The wedding clothes that one had sent were so perfectly suited to Atem that they had spoken — at a level entirely apart from Joey making noise about not wanting to give her away, or Ishizu being difficult — of something immeasurable.
Not simply celebratory dress. The silhouette and colours spoke of nobility. The detail of fine embroidery carried delicacy and a quality of light. And above all, there, barely visible — the wings of a dragon, watching over and protecting.
The man who had wished more than anyone for Atem’s happiness. Who had known Atem better than anyone.
One and only friend. Indeed.
If this was what friendship looked like, then what the others had was friendship in name only.
He would not claim there was no jealousy. He would not say he had won or lost. That one felt the same. This too was a form of love.
Only Seto knew that.
Priest Seto — Atem walks into a happy future. He said it silently.
“Well, you look happy this year for once.”
“Perhaps.”
“Don’t say it like it’s someone else’s business.”
“Fair enough. Thank you.”
Atem’s eyes went wide with something like surprise.
“Seto said thank you—”
“What is that.”
Last year was terrible, she said — he had no particular opinion on that. It was in his memory, but it was not his concern.
He scooped a bit of cake cream from the corner of Atem’s mouth with his fingertip and tasted it. Sweet. Like this reality itself.
The wish for happiness, for freedom — the weight of that wish was the same. The shape and the role were different, that was all.
“Atem. You are going to be happy.”
There it was — he had said the same thing as that one. Seto was briefly exasperated with himself, and for just a moment, frowned.
“I am happy. You be happy too.”
“You are here. That is already done.”
“Oh, honestly — you are so embarrassing!”
He took her hand and looked into her eyes and murmured as he always did, and Atem went red and came back with something sharp.
Someday she would grow used to it and stop reacting — but that was fine too. That would be its own proof of having received it.
For now, she was probably searching for some complaint while she turned red.
But she was happy — that was simply the truth, and there was nothing to be done about it. Seto would simply go on telling her, without a word of falsehood.
Atem. The one and only existence he had wanted, not out of reason or calculation, but from his own heart.
Seto had been the one to want her first, to wait, to let her choose.
That answer would never be betrayed. Not ever.

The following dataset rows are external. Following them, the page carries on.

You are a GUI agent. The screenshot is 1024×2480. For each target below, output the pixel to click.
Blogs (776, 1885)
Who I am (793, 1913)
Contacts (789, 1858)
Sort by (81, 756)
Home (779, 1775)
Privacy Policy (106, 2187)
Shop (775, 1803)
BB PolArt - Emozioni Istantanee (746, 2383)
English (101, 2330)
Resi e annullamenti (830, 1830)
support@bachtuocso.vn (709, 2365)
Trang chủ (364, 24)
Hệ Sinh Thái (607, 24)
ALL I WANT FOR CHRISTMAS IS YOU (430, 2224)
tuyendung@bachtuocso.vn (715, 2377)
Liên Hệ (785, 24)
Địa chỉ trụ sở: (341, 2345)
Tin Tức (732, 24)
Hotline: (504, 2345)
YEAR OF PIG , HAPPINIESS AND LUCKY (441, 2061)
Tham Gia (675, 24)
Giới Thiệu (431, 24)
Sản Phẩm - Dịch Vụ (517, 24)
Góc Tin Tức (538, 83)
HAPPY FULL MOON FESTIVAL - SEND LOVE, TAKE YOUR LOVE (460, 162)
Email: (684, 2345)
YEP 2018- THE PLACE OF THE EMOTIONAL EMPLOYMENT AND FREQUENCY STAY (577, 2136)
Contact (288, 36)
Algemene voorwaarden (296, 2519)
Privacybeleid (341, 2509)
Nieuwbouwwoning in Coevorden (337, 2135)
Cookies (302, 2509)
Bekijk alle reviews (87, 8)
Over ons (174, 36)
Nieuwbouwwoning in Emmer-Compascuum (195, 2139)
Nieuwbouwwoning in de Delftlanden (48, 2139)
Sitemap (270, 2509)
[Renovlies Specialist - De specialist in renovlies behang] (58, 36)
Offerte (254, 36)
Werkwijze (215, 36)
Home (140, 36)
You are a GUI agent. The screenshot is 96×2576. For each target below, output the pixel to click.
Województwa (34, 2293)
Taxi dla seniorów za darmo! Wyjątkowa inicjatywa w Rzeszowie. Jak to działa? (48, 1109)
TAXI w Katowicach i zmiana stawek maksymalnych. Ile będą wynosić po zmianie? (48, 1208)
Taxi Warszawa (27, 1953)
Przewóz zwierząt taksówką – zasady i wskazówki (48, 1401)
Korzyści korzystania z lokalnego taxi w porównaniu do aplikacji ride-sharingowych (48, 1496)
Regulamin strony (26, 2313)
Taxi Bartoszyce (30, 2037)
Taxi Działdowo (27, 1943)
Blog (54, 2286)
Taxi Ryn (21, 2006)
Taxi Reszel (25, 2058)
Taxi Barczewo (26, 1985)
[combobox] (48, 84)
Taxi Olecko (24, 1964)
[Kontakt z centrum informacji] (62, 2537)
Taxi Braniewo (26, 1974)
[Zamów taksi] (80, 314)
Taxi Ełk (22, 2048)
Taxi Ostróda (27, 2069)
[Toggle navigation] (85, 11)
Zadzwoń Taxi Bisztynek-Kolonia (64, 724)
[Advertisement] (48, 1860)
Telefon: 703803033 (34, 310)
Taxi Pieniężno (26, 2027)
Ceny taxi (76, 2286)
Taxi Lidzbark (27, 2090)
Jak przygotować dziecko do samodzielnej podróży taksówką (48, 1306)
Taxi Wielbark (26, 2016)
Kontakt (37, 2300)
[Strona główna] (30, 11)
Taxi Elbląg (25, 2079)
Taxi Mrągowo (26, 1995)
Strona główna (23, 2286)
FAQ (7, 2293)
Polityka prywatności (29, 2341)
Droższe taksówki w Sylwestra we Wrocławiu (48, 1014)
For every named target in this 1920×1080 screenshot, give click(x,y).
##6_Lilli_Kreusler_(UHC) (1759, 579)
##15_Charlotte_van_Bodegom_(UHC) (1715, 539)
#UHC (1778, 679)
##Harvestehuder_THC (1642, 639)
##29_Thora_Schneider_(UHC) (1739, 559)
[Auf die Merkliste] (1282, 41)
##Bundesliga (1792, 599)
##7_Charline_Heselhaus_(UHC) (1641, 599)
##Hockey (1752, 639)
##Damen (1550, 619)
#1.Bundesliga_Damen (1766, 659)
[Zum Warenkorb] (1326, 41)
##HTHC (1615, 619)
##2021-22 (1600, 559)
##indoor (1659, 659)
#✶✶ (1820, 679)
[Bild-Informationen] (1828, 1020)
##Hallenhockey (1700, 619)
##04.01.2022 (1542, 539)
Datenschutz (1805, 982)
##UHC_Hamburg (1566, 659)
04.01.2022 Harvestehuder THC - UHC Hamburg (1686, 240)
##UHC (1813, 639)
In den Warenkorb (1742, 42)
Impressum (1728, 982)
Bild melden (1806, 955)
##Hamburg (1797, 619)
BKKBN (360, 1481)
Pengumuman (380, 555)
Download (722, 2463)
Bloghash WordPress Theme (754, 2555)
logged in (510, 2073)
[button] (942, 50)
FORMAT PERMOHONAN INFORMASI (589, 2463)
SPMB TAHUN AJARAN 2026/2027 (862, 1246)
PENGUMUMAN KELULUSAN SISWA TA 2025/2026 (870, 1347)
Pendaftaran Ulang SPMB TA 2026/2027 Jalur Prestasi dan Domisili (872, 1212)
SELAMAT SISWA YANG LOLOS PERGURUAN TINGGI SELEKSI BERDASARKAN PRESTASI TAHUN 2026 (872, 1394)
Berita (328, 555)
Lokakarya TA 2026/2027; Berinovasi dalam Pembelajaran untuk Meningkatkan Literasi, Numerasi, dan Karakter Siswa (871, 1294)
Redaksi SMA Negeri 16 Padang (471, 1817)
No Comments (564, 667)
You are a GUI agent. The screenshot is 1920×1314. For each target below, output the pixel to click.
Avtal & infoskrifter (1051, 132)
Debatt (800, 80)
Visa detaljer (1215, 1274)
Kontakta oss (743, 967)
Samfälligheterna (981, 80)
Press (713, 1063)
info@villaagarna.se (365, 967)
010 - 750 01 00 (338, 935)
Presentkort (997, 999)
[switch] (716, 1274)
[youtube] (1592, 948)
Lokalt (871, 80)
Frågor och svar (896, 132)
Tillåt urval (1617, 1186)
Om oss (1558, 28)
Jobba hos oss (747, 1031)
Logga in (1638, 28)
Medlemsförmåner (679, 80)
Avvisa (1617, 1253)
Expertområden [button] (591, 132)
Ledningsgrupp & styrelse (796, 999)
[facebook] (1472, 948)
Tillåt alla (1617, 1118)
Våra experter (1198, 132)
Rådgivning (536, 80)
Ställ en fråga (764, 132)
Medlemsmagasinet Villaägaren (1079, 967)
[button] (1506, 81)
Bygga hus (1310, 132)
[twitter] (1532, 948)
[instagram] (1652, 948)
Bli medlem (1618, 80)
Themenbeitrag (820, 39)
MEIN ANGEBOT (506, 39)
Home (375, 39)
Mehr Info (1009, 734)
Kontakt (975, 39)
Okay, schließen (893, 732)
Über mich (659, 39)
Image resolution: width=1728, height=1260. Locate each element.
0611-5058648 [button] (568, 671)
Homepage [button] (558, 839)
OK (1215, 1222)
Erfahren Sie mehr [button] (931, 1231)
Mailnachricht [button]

A god does not bring healing. A god does not bring happiness.
What a god gives is life, and only that.
That it was the human being called Atem who touched Seto’s heart and gave him everything — when would Atem come to know that?
However many years it took, it did not matter. Not even death would part them. There was all the time in the world.
All that was needed was to keep showing her.
Again and again. The same way. One thing at a time.